I have acknowledged that science cannot operate in a vacuum. I recognize something that Dr. Fauci has also recognized, and that is that people need hope. However, as Dr. Fauci has also stated, scientists have the obligation to subject drugs to well-designed tests that will conclusively answer the question of whether a drug works or not. There seems to be a discrepancy between the quality of the evidence that scientists and non-scientist will accept to declare that a drug works, and there is the need to resolve this discrepancy.

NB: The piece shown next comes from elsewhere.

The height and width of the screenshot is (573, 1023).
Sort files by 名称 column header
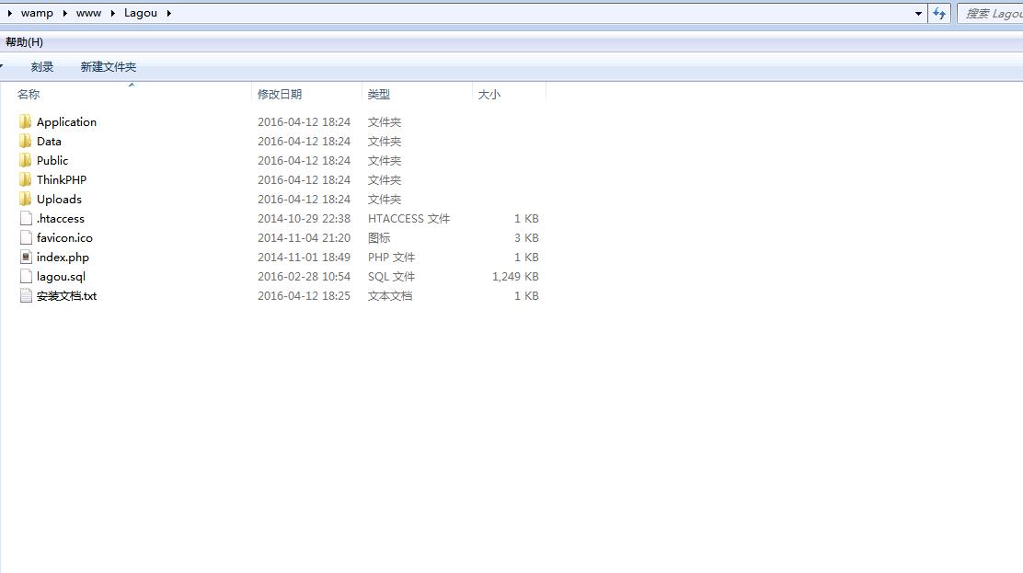click(x=29, y=95)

People anxiously waiting for evidence regarding whether hydroxychloroquine works, will understandably concentrate on patients that recover. Therefore they are more prone to make positive information the focus of their attention. Any remarkable cases where people recover (Lazarus effects) will invariably be pushed to the forefront of the news, and presented as evidence that the drug works wonders. What people need to understand, is that these “Lazarus” cases always occur, even in the absence of effective interventions. We all react to disease and drugs differently. Someone somewhere will always recover sooner and better than others. How do we know whether one of these Lazarus cases was a real effect of the drug or a happenstance?

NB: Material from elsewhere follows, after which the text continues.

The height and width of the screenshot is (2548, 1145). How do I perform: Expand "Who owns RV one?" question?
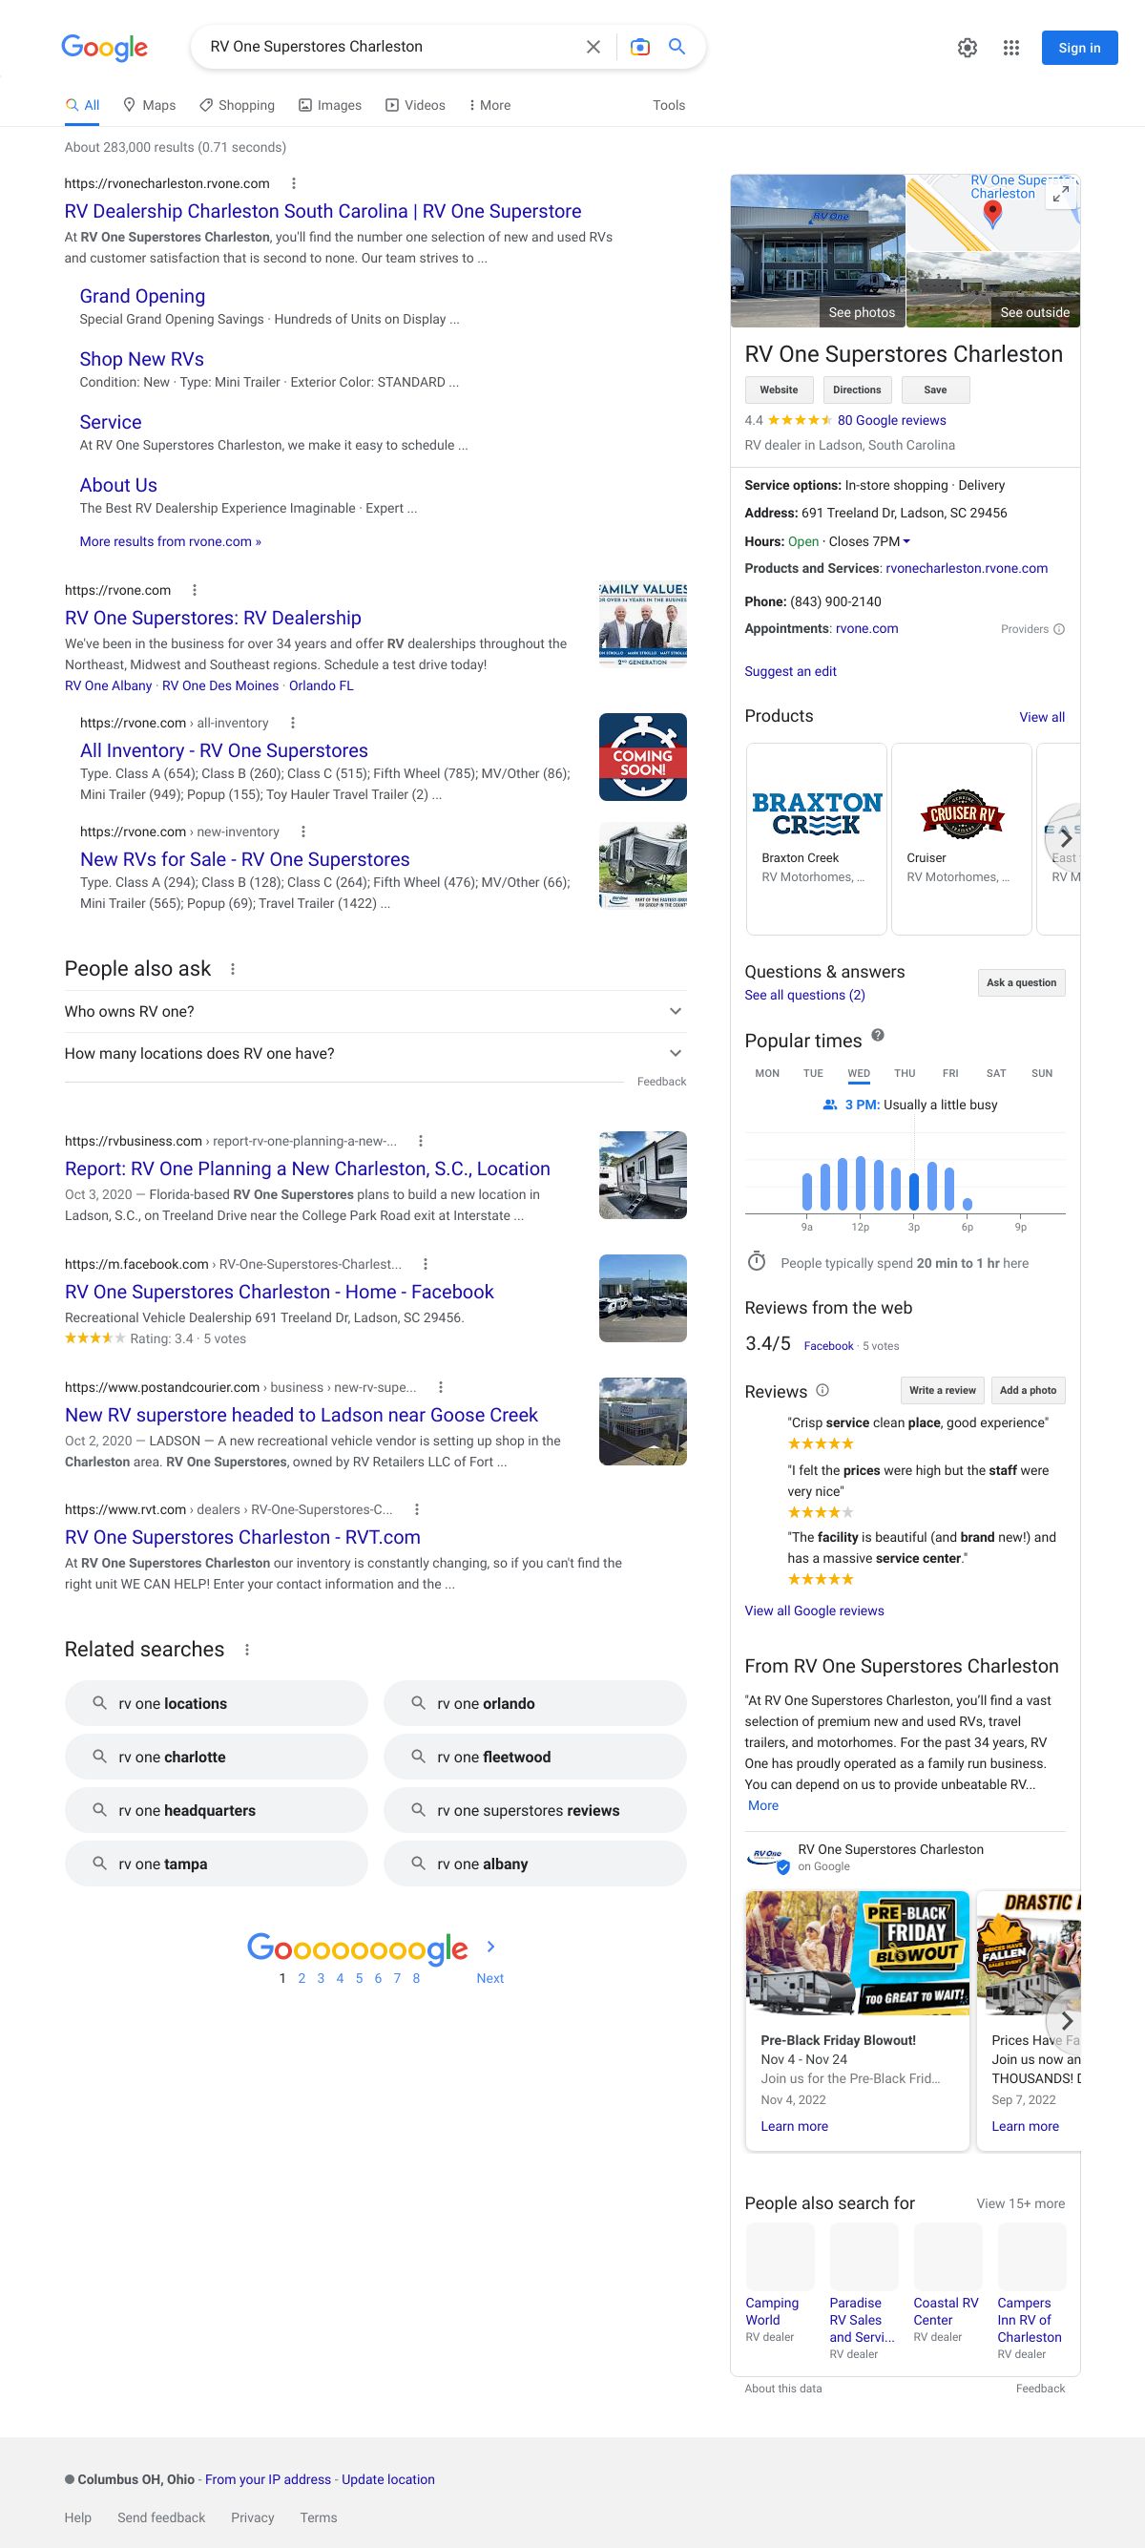tap(674, 1011)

Isolated cases of patients who get better, no matter how spectacular, are meaningless. Scientists look at people who recover from an illness after being given a drug in the context of the whole population of patients treated with the drug to derive a proportion. The goal is then to compare this proportion to that of a population of patients not given the drug. Scientists also have to consider both positive and negative information. For the purposes of determining whether a drug works, patients that don’t recover are just as important to take into account as those that do. What if a drug benefits some patients to a great extent but kills others? Depending on the condition being treated, it may not be justified to use this drug until you can identify the characteristics of the patients that will be benefited by the drug. To do all the above properly, you need to carry out a clinical trial. No matter how desperate people are, and no matter how angry it makes them to hear otherwise, this is the only way to establish whether a drug works or not.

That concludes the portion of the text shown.